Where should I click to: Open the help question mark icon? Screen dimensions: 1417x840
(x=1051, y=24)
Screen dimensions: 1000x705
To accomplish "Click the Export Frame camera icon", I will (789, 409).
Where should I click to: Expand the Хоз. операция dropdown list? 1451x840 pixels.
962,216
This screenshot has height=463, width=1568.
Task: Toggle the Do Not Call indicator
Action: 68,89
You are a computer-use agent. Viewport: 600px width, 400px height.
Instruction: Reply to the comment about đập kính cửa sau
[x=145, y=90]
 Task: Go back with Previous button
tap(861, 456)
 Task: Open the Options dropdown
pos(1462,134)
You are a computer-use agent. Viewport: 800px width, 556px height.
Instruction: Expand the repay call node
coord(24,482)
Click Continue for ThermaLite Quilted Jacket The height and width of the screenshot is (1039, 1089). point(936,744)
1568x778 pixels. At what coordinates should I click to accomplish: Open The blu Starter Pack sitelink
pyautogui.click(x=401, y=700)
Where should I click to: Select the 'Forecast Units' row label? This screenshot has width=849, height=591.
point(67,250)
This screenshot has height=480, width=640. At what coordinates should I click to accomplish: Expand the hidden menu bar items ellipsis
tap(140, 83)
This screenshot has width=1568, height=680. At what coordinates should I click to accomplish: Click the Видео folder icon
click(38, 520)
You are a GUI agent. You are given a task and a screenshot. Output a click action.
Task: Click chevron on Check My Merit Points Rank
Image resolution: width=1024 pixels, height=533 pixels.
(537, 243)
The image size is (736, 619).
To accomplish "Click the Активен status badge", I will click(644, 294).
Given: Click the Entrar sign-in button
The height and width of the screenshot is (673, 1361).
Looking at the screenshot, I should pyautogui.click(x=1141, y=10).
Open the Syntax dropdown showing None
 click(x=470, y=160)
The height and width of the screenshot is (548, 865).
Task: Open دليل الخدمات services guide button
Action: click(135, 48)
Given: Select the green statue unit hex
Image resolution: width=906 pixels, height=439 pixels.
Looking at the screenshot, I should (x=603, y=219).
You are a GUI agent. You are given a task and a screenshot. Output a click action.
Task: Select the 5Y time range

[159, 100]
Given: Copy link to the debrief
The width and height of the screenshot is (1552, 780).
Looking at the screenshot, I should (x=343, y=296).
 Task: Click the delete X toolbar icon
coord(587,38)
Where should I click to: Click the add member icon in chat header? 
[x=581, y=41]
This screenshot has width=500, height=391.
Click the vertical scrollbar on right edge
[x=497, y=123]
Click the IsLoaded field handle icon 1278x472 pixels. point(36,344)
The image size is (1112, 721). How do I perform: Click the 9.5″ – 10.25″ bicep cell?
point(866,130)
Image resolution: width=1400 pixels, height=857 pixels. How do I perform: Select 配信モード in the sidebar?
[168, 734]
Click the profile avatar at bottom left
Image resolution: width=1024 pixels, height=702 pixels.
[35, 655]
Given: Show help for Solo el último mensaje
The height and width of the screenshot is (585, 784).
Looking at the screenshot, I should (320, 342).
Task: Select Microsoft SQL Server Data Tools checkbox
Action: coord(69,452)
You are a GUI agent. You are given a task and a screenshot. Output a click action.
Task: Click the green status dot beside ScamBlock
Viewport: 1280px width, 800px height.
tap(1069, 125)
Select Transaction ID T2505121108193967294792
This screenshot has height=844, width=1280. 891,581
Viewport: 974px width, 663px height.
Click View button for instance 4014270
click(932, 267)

========================================

What this task involves: Your answer should be each line from the preceding material in which the word "computer" occurs.

Answer to this problem:
You are a computer-use agent. Viewport: 600px width, 400px height.
You are a computer-use agent. Viewport: 800px width, 556px height.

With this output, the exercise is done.